With interest expense in the range of $60 million to $70 million, the company’s EBITDA interest coverage comes to 4.0. Therefore, even with current debt of $1.4 billion, Ocean Yield has the headroom to leverage for growth.

Risk factor

While I would discuss the risk factor to make the discussion comprehensive, this factor is unlikely to impact the company’s dividend payout or growth in the coming quarters.

One of the key risk factors relates to Dirubhai 1, which is on a firm contract with Reliance in India. Reliance currently contributes to 5% of the company’s EBITDA backlog. The risk factor is that the contract is until September 2018 with Reliance having a purchase option at the end of the charter for a consideration of $255 million.

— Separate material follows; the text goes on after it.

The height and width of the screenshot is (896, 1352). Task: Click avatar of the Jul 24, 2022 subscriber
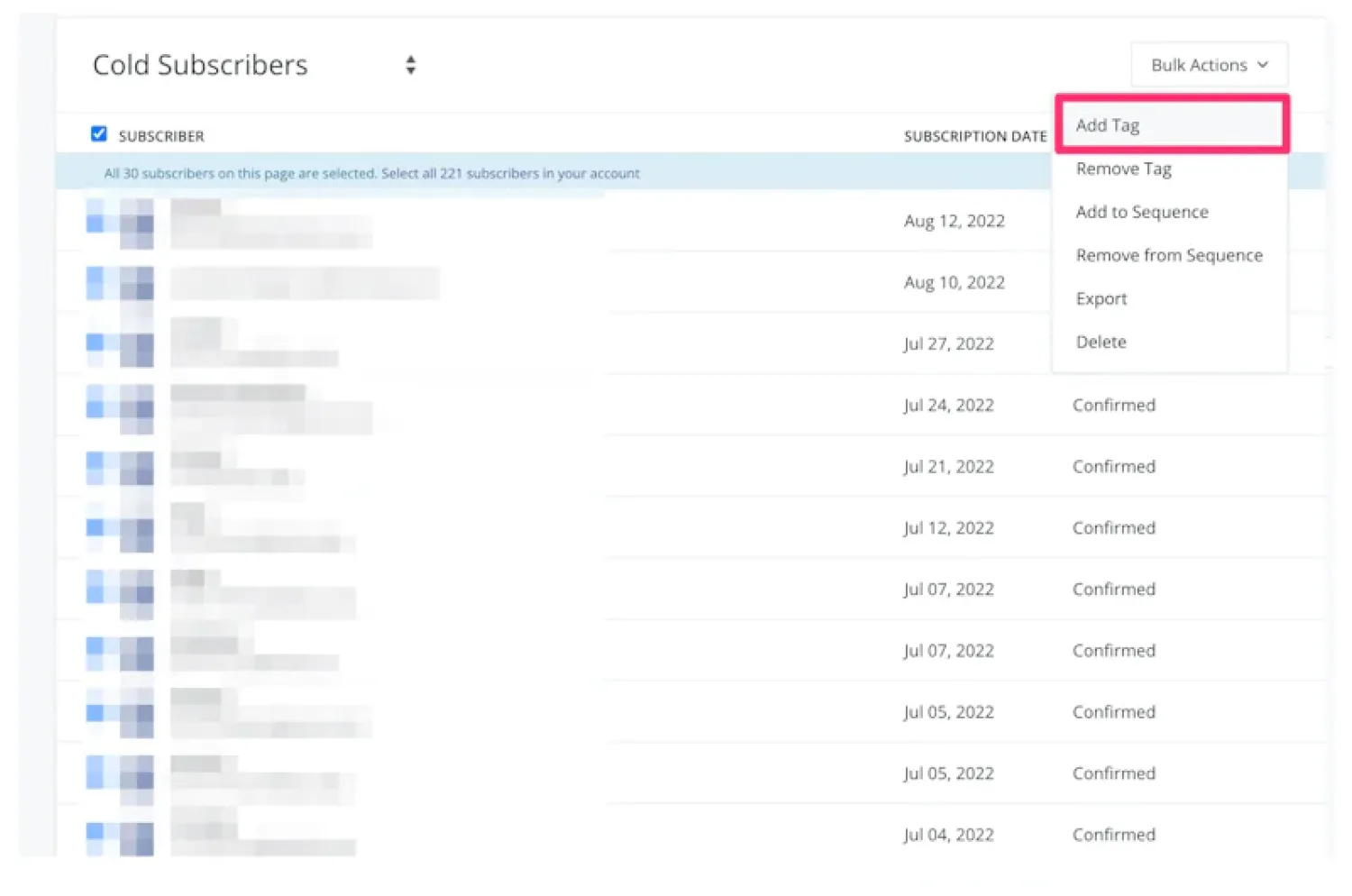point(136,406)
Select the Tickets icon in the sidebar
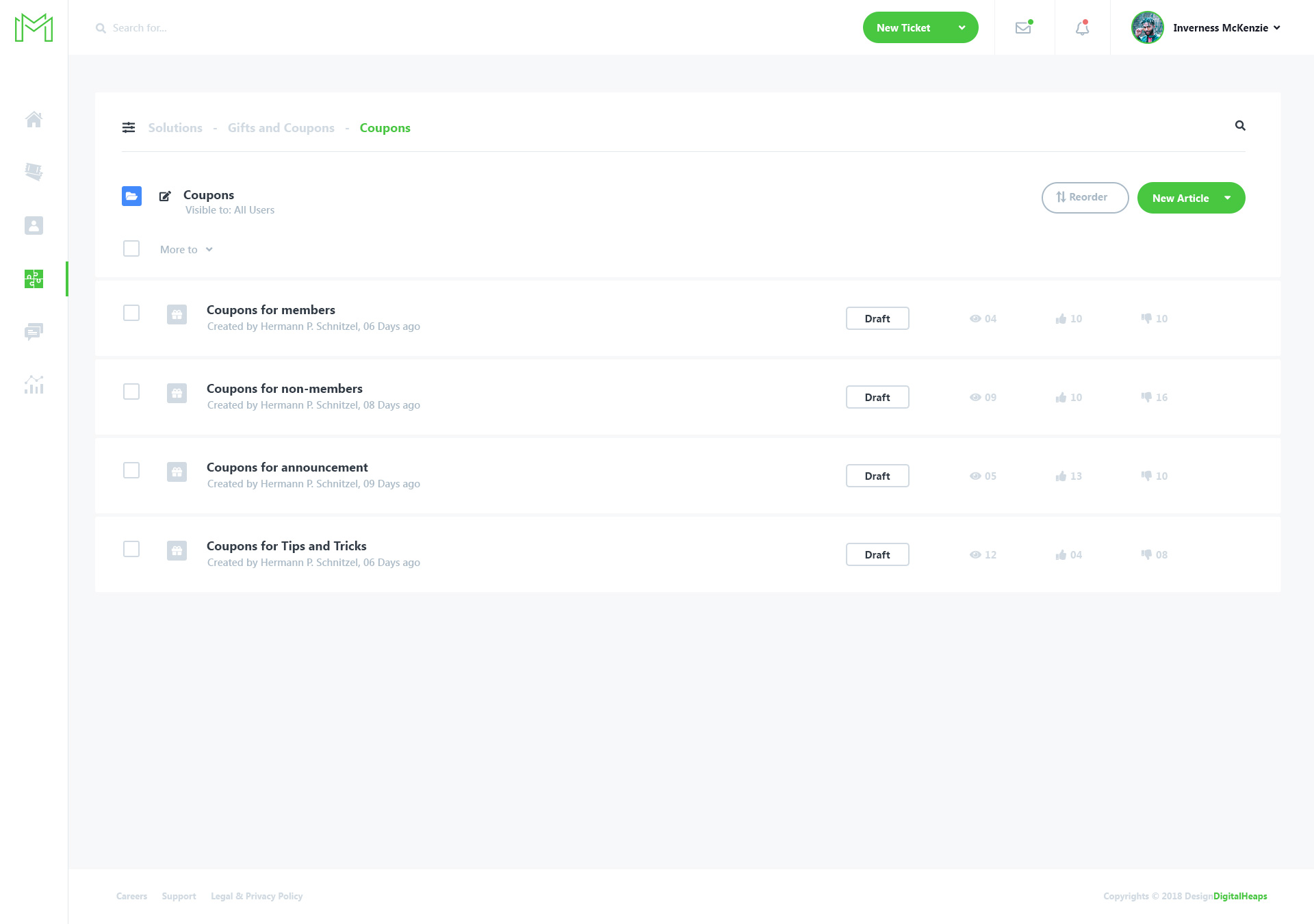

If the contract is not renewed or the purchase option is not exercised, the FPSO (floating production/storage and offloading) is likely to be idle. New investments have been proposed in India for oil and gas development, and it’s likely that the contract will be renewed. It is also worth noting that industry conditions are likely to improve in the next 12 months and new contract for the FPSO can be relatively easier. I don’t see this as a major concern.

Conclusion

For investors seeking high dividend and steady dividend growth, Ocean Yield is a quality stock to consider. The company has navigated challenging times with increase in dividends and as the industry outlook seems better, I expect the stock to trend higher along with continued dividends.

At current levels, the stock is worth considering for the medium to long term. The company has underperformed year to date, and I see that as a buying opportunity.

Disclosure: No positions in the stock discussed.